With the bike, it was something we had wanted to make for some time. Without the technical skill to make it on our own, we partnered with London bicycle company Freddie Grubb. They’d contacted us about selling our watches in their London store and we struck up a conversation about working on a bike together. We launched the bike (as a limited edition of ten) at London Design Festival 2015.
Do you consider yourselves minimalists?
We are minimalists in the true sense of the word: stripping things back to their vital components and form. Currently there’s a trendy take on minimalism which we dislike. It’s trying to make things look simple for the sake of it, to the point where their function is reduced. A black watch with hard-to-read black markings is trendy minimalism.
I’m interested in the notion of luxury. From a design perspective, I believe there is often a misguided notion that ‘luxury’ equates to opulence and grandeur. What does luxury mean to you?
Luxury should mean using the highest quality components and materials possible. I agree this isn’t the case at the moment and may never be so. Luxury is not a word we use very often at Instrmnt and we certainly wouldn’t describe our products as luxury, because of the connotations of expense and grandeur. We would rather be seen as accessible, dependable and simple.

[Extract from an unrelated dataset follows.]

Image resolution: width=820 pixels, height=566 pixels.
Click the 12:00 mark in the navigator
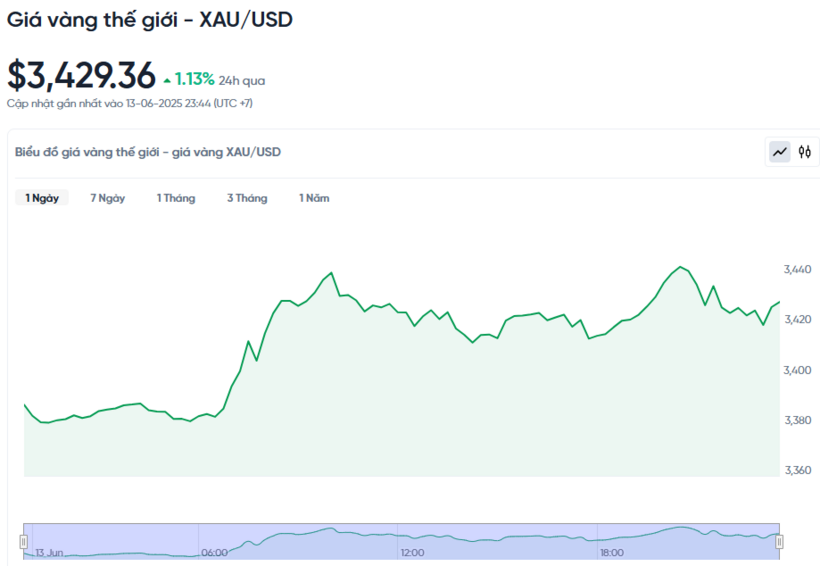pos(412,552)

How do we champion useful, aesthetic, honest and long-lasting design in an increasingly throwaway society?
Sadly, I think ‘long-term’ products go in and out of fashion with society generally, making it hard to instil meaningful change. For the past five years, we’ve been talking about throwaway culture as diminishing and people becoming interested in things that last. And while a core part of society is signed up to this, in reality we see an increasing number of throwaway products on the market. Companies like Vitsœ are leading the way on changing mindsets, but in reality we need the involvement of massive companies. IKEA seems to be trying; Amazon, the big supermarkets etc., not so much. We need to pressure them because in reality they call the shots.
Reflecting on your own journey to date, what advice do you have for up-and-coming designers?

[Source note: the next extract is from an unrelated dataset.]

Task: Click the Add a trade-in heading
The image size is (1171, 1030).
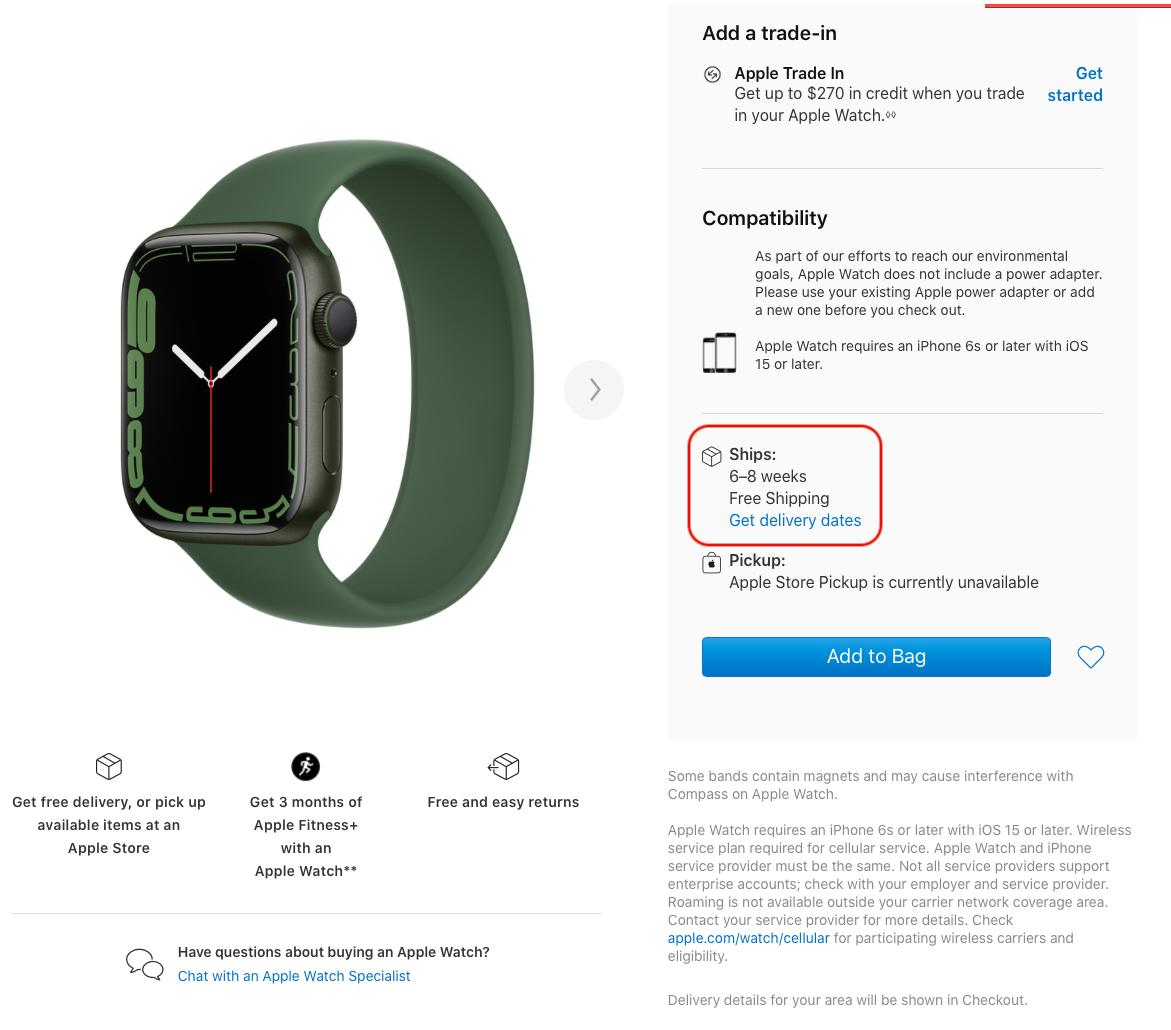Action: click(769, 33)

Just doing what you dream about is a massive step—you need make that jump or you’ll never know if it could work. Grappling with the real intricacies and implementing something in a real-life scenario will determine if you’re cut out for the job.
A depressing fact: many of the people you work with or rely on will let you down at some point. You need to be ready for this—trust yourself and the closest members of your team to pick things up and take initiative if things go wrong.
What are you currently curious about?
As a business we are curious about the legacy we can leave. This relates to everything we do, who we hire, the products we make, the people we work with, the direction we take. It’s exciting to think long-term.